Problem description:
Gather from the material every line that contains the string "using".

Exercise input:
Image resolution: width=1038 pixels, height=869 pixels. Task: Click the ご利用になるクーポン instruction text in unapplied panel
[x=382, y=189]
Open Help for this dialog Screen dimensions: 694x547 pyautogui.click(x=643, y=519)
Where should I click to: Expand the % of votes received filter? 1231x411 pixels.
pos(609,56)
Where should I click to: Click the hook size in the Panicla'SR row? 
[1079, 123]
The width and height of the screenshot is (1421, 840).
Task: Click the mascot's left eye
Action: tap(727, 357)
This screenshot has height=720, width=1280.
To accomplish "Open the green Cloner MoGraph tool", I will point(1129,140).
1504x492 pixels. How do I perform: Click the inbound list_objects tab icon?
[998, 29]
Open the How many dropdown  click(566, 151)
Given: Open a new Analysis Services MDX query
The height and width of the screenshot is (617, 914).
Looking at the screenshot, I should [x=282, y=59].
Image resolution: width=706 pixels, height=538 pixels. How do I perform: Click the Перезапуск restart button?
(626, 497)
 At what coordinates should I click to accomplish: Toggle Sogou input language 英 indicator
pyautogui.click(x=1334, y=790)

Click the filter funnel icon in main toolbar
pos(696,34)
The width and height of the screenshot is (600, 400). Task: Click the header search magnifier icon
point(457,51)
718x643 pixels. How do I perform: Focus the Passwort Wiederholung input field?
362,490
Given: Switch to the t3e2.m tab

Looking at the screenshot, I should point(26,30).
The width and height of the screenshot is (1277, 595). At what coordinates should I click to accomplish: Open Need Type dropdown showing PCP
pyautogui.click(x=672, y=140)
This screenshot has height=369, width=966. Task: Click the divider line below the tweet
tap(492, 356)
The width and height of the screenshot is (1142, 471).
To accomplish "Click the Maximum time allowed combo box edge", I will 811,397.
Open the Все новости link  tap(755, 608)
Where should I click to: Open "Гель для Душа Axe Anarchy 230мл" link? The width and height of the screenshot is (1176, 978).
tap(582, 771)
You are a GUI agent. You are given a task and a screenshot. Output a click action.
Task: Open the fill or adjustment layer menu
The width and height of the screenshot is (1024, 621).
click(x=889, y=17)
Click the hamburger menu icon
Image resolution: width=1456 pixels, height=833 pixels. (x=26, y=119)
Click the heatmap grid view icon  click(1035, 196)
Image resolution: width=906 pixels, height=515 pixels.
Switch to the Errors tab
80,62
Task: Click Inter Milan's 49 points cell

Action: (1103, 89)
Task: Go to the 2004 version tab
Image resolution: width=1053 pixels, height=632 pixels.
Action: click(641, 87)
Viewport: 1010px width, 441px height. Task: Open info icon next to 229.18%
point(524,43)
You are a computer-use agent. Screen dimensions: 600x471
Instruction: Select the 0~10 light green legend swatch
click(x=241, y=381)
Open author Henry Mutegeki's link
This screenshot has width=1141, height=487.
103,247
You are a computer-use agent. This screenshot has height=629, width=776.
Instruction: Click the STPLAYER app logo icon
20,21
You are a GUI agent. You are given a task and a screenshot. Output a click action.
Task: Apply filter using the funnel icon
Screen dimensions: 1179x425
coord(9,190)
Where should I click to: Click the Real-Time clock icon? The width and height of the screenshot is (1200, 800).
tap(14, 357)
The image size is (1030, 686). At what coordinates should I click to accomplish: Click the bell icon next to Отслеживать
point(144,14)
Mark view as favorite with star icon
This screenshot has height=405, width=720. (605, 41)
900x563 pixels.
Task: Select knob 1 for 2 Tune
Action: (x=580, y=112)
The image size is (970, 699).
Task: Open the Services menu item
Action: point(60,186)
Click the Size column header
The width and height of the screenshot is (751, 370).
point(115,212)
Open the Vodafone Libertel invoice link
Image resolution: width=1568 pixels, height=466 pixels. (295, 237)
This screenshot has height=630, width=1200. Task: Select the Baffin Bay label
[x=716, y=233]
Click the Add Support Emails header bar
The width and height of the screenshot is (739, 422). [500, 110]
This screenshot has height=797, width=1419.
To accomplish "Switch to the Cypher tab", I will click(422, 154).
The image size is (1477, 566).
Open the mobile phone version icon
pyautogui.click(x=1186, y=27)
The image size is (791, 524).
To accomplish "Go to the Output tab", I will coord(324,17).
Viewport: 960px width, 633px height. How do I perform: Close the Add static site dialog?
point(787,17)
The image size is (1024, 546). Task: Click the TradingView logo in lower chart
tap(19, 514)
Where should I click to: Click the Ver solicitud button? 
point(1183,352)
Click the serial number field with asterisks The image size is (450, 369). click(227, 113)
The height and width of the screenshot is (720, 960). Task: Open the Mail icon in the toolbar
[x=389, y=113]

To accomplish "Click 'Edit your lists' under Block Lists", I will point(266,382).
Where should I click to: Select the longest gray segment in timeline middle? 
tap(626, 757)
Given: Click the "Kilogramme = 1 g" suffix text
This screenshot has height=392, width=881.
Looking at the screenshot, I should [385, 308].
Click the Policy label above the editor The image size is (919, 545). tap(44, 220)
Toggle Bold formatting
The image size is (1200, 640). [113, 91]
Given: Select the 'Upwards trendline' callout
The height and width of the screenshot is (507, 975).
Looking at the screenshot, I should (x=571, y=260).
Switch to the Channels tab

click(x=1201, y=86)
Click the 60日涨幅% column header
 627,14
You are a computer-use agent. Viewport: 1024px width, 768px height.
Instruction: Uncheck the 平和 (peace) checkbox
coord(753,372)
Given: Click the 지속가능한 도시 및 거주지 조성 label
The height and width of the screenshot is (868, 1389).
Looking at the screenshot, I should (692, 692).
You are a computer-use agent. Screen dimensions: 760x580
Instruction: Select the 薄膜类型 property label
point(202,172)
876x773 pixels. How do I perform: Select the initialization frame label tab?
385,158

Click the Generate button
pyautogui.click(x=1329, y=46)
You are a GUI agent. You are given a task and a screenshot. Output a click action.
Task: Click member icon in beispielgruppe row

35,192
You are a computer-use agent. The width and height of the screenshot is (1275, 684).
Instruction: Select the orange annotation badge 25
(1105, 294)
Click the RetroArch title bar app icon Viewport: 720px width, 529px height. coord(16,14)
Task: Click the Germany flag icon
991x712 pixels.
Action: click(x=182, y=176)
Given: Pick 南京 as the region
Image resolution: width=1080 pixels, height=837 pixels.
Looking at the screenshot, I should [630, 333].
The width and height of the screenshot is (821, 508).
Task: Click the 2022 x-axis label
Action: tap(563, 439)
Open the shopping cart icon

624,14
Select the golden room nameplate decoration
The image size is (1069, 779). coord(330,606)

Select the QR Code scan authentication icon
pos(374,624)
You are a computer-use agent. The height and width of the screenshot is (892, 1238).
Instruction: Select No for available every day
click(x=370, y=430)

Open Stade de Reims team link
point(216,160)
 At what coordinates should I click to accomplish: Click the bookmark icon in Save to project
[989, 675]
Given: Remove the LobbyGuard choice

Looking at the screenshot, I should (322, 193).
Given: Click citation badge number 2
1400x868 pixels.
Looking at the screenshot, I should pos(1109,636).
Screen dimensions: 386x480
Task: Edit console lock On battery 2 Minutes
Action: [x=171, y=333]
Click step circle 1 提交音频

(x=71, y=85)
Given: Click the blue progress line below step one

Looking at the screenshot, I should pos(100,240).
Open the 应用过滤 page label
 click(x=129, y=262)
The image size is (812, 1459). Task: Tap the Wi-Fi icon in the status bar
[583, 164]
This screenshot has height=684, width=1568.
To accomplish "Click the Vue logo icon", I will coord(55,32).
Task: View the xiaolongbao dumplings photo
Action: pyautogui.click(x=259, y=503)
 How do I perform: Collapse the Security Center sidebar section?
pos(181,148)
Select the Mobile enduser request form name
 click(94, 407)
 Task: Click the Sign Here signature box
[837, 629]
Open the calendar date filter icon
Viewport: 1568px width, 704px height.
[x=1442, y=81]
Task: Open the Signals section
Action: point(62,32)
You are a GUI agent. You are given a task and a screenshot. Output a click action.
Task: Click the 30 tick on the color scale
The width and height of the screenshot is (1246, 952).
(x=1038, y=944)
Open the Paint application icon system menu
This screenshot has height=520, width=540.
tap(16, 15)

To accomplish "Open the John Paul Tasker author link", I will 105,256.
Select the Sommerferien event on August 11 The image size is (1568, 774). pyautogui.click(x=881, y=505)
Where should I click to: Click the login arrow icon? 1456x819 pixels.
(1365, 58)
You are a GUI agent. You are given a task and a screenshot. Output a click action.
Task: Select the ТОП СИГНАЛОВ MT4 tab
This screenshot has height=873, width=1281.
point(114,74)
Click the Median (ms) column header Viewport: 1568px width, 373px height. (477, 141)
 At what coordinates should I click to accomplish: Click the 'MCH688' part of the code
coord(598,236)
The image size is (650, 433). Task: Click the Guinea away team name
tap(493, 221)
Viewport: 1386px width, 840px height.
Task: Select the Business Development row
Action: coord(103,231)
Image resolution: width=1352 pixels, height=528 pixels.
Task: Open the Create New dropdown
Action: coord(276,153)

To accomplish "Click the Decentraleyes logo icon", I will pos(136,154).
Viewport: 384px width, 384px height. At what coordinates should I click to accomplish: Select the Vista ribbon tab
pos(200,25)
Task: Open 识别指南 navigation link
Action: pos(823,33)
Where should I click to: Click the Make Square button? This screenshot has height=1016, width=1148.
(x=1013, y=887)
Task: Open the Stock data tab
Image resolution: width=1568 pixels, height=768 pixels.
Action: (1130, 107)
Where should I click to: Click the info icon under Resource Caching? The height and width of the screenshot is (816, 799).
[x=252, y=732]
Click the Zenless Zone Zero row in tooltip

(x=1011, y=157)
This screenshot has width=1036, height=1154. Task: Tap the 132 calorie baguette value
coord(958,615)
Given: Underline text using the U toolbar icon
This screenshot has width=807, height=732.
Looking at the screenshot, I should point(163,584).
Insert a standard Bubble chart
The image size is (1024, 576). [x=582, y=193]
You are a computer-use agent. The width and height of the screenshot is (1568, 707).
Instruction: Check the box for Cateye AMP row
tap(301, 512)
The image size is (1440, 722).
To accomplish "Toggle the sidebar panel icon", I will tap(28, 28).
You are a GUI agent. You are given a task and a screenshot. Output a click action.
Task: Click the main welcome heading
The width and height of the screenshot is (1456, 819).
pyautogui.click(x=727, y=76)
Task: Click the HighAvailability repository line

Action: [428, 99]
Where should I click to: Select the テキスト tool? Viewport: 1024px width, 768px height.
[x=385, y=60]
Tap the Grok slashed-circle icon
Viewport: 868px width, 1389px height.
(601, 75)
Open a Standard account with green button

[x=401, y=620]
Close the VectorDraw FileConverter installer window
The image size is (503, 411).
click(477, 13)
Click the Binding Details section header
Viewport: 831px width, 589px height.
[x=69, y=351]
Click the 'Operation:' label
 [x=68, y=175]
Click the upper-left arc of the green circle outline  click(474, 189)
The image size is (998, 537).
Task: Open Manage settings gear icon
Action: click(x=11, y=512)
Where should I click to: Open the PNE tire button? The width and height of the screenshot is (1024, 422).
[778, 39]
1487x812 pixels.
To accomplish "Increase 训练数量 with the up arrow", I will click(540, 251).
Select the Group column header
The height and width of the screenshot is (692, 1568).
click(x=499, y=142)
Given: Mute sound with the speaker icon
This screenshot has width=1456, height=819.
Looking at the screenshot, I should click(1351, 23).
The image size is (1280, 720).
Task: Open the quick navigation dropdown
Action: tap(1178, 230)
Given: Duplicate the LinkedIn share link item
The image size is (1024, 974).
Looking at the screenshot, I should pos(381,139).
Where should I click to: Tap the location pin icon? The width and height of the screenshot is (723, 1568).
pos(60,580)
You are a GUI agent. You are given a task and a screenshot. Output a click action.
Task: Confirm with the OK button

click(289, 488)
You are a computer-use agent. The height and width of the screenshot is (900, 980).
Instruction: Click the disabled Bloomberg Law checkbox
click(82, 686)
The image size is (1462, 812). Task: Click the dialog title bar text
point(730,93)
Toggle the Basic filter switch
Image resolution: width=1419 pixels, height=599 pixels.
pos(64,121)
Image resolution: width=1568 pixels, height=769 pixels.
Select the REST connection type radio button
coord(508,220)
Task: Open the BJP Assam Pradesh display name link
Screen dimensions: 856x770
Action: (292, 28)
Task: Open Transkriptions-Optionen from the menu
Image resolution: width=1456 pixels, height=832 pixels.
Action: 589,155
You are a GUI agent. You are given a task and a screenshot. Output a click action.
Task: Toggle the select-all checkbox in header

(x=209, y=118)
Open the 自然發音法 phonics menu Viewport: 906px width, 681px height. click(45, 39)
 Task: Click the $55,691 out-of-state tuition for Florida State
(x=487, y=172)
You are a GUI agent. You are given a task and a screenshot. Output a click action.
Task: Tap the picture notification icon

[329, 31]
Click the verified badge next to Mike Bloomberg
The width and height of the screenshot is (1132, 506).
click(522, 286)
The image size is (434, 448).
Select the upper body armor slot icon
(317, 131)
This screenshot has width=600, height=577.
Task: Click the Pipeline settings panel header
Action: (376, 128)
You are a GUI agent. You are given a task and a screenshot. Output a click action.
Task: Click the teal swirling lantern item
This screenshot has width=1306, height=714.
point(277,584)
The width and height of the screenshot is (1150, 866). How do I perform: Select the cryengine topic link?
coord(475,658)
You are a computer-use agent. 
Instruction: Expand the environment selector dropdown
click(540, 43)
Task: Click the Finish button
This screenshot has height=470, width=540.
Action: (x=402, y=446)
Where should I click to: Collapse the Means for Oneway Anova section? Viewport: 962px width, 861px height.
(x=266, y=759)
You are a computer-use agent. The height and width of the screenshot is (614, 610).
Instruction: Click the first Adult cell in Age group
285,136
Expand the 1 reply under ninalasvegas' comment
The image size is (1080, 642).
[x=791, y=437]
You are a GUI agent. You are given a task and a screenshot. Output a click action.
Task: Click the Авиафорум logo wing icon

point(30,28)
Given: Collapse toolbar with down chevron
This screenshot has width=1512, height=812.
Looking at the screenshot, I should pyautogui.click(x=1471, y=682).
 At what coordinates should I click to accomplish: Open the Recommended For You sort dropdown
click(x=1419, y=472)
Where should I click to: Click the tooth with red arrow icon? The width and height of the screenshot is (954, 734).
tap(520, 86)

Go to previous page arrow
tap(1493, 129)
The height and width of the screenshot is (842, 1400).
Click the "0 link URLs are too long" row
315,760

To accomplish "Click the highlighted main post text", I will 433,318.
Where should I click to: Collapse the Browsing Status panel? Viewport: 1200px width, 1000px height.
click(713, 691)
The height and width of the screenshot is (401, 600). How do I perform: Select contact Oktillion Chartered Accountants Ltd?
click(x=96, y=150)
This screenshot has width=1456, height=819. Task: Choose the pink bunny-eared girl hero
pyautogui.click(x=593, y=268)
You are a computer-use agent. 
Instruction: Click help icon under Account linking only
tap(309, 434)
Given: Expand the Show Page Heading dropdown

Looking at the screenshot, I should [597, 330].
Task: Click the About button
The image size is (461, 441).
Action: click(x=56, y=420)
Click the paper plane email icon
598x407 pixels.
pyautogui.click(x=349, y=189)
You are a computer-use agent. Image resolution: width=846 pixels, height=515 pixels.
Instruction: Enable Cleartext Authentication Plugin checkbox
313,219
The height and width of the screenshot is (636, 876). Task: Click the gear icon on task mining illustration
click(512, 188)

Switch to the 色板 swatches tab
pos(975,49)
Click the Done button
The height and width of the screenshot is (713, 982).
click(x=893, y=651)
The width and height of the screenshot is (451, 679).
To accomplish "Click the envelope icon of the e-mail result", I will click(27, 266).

Result for this exercise:
Task: Apply filter using the funnel icon
Given: Underline text using the U toolbar icon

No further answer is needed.